Ahí se unen la humildad y la caridad y viene el diálogo, el coloquio divino, silencioso, frecuente, sin necesidad de que venga un querubín con un dardo de oro a traspasar el corazón. De múltiples maneras, Dios se comunica a las almas y surge en este estudiante religioso, en este sacerdote, en estos diáconos del Seminario de Toledo que han llegado hasta aquí esta tarde, en estas religiosas, en vosotras, muchachas, muchachos, jóvenes, padres y madres de familia, va surgiendo el trato con Dios, la oración confiada, la aceptación humilde del misterio de la vida, el sentido cristiano profundo y fervoroso de un alma creyente.

Las almas que le aman

Aquí quería yo llegar, esta es mi conclusión, precisamente para que no nos quedemos en que estos prodigios de la vida de Santa Teresa son cosas ras y extrañas, propias de una santa, y que solo merecen comentario en una plática para religiosas. No; es algo más rico y más profundo. Es una demostración de las infinitas riquezas de Dios en las almas que de verdad le aman. ¡Ah, hermanos, si en nuestra vida cristiana y en la educación de nuestros fieles insistiéramos con la debida intensidad en estos aspectos de nuestra vida espiritual! Pero todo se nos vuelve sociología y comentarios sobre la marcha del mundo y sobre una evangelización que nunca sabemos en qué va a consistir.

Sin vida cristiana

El Papa Pablo VI, en la Evangelii nuntiandi, hablaba de que no puede haber una evangelización completa sin sacramentos; es decir, sin vida cristiana, que consiste en comunicación divina de las gracias redentoras de Dios a las almas de los bautizados. Y nosotros nos perdemos en sociologías, en planes que vamos haciendo sin acabar de aterrizar nunca, y descuidando este aspecto de la vida interior que es lo que podría hacernos felices en nuestra vida, en medio de todas las penas que hayamos de pasar. Porque hemos de pasar muchas, inevitablemente, pero se pueden pasar y ser felices con la fe, con la oblación de todo a Dios, pensando en Cristo y logrando el valimiento de María Santísima como se cuenta en ese pasaje inicial de la vida de San Ignacio de Loyola.
Pero hoy todo va discurriendo por otro camino. Nos encontramos con esta España de costumbres degradadas hasta unos límites insospechables, con ciudades y pueblos que viven ya en un estado alarmante de putrefacción de las costumbres, que se van olvidando de Dios de una manera aterradora.
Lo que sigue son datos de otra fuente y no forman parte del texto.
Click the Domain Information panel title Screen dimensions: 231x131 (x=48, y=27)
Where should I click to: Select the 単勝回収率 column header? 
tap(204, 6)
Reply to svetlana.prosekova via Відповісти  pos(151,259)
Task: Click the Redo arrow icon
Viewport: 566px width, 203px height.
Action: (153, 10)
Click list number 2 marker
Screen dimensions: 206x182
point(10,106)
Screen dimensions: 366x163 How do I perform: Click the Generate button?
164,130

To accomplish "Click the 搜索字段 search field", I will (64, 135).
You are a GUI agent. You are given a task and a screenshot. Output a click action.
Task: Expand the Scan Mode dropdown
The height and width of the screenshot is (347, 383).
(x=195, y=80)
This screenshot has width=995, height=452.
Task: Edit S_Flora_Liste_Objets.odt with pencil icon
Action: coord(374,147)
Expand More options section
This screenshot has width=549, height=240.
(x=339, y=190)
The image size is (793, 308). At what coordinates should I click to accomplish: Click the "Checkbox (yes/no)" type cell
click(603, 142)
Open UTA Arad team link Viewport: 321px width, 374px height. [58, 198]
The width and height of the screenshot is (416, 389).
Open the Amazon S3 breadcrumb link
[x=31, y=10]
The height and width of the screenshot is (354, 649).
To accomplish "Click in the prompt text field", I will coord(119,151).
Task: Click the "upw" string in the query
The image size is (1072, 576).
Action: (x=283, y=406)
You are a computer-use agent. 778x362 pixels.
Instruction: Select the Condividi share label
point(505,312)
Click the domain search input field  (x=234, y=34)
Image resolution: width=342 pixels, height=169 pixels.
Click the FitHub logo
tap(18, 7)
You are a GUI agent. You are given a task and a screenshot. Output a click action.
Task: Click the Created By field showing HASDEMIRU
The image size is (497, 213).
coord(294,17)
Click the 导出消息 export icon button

En los periódicos, en las revistas y en los demás medios de comunicación social vemos continuamente invitaciones al mal, al placer y al consumismo, sea cual sea. ¿Qué vamos a conseguir de esa manera? ¡No es más que un retroceso a la barbarie, a la salvaje barbarie!

Salvadores de la sociedad

Pero también hay grupos como los que están aquí esta tarde, de chicos y chicas que creen en Dios y le aman, que saben quién es Cristo, que oran, que le entregan lo mejor de su vida y saben que eso cuesta, pero siguen ofreciéndose. Estos son los que tienen que salvar el auténtico sentido cristiano de la sociedad, no con simples cambios.
Hablamos mucho de cambios, pero muy poco de conversión de cada uno. Creemos que con cambiar vamos a influir mejor sobre el mundo actual. Cambiar y cambiar, pero muy poco convertirnos cada uno desde el interior de nuestra conciencia para amar más a Dios y dar más al mundo los frutos de ese amor. Podemos contagiarnos sin darnos cuenta de esta atroz frivolidad que existe hoy, y de estos modos de ser y de vivir que van destrozando tantas y tantas familias y ofreciendo a la gran mayoría de la juventud un panorama desolador, en el cual lógicamente tienen que hundirse hasta el abismo, no porque ellos sean malos, sino porque todo tira de ellos hacia ese fondo infernal de unas pasiones desatadas, tras las cuales vienen el desorden y el crimen.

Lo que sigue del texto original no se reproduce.